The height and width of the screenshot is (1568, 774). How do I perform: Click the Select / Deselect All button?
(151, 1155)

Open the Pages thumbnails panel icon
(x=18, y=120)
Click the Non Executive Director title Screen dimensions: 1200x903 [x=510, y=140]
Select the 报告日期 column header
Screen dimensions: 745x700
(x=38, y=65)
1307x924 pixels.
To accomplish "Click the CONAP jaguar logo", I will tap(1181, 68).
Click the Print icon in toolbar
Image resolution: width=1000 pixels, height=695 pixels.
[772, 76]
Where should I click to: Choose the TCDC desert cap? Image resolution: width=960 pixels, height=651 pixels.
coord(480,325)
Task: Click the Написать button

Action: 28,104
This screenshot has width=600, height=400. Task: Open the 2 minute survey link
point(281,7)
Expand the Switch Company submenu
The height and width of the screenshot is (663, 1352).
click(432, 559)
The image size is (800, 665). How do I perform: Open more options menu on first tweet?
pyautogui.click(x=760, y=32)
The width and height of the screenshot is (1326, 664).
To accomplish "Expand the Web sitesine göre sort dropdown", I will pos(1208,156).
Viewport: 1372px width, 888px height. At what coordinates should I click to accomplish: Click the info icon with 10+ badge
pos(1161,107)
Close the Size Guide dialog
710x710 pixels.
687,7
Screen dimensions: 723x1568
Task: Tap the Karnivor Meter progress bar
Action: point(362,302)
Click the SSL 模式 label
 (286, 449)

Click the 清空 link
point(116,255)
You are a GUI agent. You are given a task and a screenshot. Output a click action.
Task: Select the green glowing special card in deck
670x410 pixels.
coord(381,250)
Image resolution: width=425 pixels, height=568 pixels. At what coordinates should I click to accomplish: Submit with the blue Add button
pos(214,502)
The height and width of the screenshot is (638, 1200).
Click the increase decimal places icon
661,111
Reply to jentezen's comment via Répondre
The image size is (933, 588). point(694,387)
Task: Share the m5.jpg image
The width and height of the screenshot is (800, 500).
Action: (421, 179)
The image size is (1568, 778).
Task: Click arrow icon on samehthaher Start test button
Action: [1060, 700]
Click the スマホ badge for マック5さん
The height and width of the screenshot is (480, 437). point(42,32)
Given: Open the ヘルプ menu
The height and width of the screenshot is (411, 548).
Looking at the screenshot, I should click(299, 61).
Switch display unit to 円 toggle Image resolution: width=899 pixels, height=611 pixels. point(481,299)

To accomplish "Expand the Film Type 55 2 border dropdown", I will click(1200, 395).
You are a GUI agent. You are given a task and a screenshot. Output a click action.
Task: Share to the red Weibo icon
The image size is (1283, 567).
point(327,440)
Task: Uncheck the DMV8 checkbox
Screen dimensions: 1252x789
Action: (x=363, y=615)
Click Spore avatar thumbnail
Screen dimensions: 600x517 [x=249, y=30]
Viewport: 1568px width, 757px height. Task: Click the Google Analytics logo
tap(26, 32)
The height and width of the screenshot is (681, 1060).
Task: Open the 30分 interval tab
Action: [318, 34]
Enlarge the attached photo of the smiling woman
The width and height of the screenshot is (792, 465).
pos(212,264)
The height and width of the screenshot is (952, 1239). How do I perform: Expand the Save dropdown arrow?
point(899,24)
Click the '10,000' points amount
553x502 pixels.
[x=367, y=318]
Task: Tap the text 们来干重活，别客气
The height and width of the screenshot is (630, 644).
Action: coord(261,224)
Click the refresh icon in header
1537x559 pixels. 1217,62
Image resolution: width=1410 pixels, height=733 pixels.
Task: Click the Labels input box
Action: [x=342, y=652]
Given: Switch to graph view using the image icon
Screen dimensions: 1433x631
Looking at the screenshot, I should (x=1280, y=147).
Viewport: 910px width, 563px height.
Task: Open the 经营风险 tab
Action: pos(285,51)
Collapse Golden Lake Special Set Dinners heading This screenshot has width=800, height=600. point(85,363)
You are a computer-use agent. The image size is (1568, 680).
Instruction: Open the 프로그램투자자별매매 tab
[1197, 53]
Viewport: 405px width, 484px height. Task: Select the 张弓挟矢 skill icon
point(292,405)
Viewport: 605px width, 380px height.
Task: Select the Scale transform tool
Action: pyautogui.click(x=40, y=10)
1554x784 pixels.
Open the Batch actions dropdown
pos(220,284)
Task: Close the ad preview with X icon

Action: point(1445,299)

•••••

Exercise aim -
Repeat, without change, each line of the data above from the one that contains "Open the Batch actions dropdown" through the final line, counting both.

Response -
Open the Batch actions dropdown
pos(220,284)
Task: Close the ad preview with X icon

Action: point(1445,299)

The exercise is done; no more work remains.